ASSIGNMENT: Leave every entry as it is and write the data out in full.

:: MATERIAL PROVIDED ::

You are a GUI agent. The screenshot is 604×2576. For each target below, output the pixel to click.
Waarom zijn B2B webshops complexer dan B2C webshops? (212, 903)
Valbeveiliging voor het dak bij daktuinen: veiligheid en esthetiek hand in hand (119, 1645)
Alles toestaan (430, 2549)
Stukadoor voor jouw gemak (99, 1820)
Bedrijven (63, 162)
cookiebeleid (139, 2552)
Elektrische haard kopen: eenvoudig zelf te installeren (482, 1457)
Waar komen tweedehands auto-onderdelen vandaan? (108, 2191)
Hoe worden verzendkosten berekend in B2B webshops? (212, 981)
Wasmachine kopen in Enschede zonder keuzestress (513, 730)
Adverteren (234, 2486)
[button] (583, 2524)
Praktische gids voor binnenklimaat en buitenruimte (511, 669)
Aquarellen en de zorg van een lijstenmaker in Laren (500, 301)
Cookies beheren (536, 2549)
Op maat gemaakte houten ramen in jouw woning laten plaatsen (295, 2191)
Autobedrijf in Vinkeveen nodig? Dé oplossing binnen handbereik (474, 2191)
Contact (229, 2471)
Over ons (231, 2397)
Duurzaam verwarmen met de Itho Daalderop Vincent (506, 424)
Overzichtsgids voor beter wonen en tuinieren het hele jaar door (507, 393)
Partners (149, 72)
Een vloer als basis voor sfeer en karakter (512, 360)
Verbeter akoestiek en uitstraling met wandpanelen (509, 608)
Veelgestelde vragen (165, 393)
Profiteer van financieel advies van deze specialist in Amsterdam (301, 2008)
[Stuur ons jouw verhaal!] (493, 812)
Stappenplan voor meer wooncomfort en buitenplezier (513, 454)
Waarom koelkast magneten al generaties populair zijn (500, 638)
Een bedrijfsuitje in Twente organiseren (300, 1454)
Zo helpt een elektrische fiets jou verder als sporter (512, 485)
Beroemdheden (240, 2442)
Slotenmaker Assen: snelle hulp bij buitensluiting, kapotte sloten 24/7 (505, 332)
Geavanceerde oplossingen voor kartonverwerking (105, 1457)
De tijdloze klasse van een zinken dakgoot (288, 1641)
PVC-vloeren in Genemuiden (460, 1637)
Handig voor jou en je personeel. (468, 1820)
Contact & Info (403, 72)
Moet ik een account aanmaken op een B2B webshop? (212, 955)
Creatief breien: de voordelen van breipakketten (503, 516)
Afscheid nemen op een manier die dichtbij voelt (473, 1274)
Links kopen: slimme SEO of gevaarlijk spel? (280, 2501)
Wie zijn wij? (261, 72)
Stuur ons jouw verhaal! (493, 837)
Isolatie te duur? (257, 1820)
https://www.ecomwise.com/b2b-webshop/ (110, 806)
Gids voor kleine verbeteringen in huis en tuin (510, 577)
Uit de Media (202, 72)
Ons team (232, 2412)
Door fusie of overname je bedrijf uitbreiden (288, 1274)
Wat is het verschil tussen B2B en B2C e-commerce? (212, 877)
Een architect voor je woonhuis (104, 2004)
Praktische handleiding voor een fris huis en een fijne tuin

:::

SOLVED PROBLEM:
You are a GUI agent. The screenshot is 604×2576. For each target below, output the pixel to click.
Waarom zijn B2B webshops complexer dan B2C webshops? (212, 903)
Valbeveiliging voor het dak bij daktuinen: veiligheid en esthetiek hand in hand (119, 1645)
Alles toestaan (430, 2549)
Stukadoor voor jouw gemak (99, 1820)
Bedrijven (63, 162)
cookiebeleid (139, 2552)
Elektrische haard kopen: eenvoudig zelf te installeren (482, 1457)
Waar komen tweedehands auto-onderdelen vandaan? (108, 2191)
Hoe worden verzendkosten berekend in B2B webshops? (212, 981)
Wasmachine kopen in Enschede zonder keuzestress (513, 730)
Adverteren (234, 2486)
[button] (583, 2524)
Praktische gids voor binnenklimaat en buitenruimte (511, 669)
Aquarellen en de zorg van een lijstenmaker in Laren (500, 301)
Cookies beheren (536, 2549)
Op maat gemaakte houten ramen in jouw woning laten plaatsen (295, 2191)
Autobedrijf in Vinkeveen nodig? Dé oplossing binnen handbereik (474, 2191)
Contact (229, 2471)
Over ons (231, 2397)
Duurzaam verwarmen met de Itho Daalderop Vincent (506, 424)
Overzichtsgids voor beter wonen en tuinieren het hele jaar door (507, 393)
Partners (149, 72)
Een vloer als basis voor sfeer en karakter (512, 360)
Verbeter akoestiek en uitstraling met wandpanelen (509, 608)
Veelgestelde vragen (165, 393)
Profiteer van financieel advies van deze specialist in Amsterdam (301, 2008)
[Stuur ons jouw verhaal!] (493, 812)
Stappenplan voor meer wooncomfort en buitenplezier (513, 454)
Waarom koelkast magneten al generaties populair zijn (500, 638)
Een bedrijfsuitje in Twente organiseren (300, 1454)
Zo helpt een elektrische fiets jou verder als sporter (512, 485)
Beroemdheden (240, 2442)
Slotenmaker Assen: snelle hulp bij buitensluiting, kapotte sloten 24/7 (505, 332)
Geavanceerde oplossingen voor kartonverwerking (105, 1457)
De tijdloze klasse van een zinken dakgoot (288, 1641)
PVC-vloeren in Genemuiden (460, 1637)
Handig voor jou en je personeel. (468, 1820)
Contact & Info (403, 72)
Moet ik een account aanmaken op een B2B webshop? (212, 955)
Creatief breien: de voordelen van breipakketten (503, 516)
Afscheid nemen op een manier die dichtbij voelt (473, 1274)
Links kopen: slimme SEO of gevaarlijk spel? (280, 2501)
Wie zijn wij? (261, 72)
Stuur ons jouw verhaal! (493, 837)
Isolatie te duur? (257, 1820)
https://www.ecomwise.com/b2b-webshop/ (110, 806)
Gids voor kleine verbeteringen in huis en tuin (510, 577)
Uit de Media (202, 72)
Ons team (232, 2412)
Door fusie of overname je bedrijf uitbreiden (288, 1274)
Wat is het verschil tussen B2B en B2C e-commerce? (212, 877)
Een architect voor je woonhuis (104, 2004)
Praktische handleiding voor een fris huis en een fijne tuin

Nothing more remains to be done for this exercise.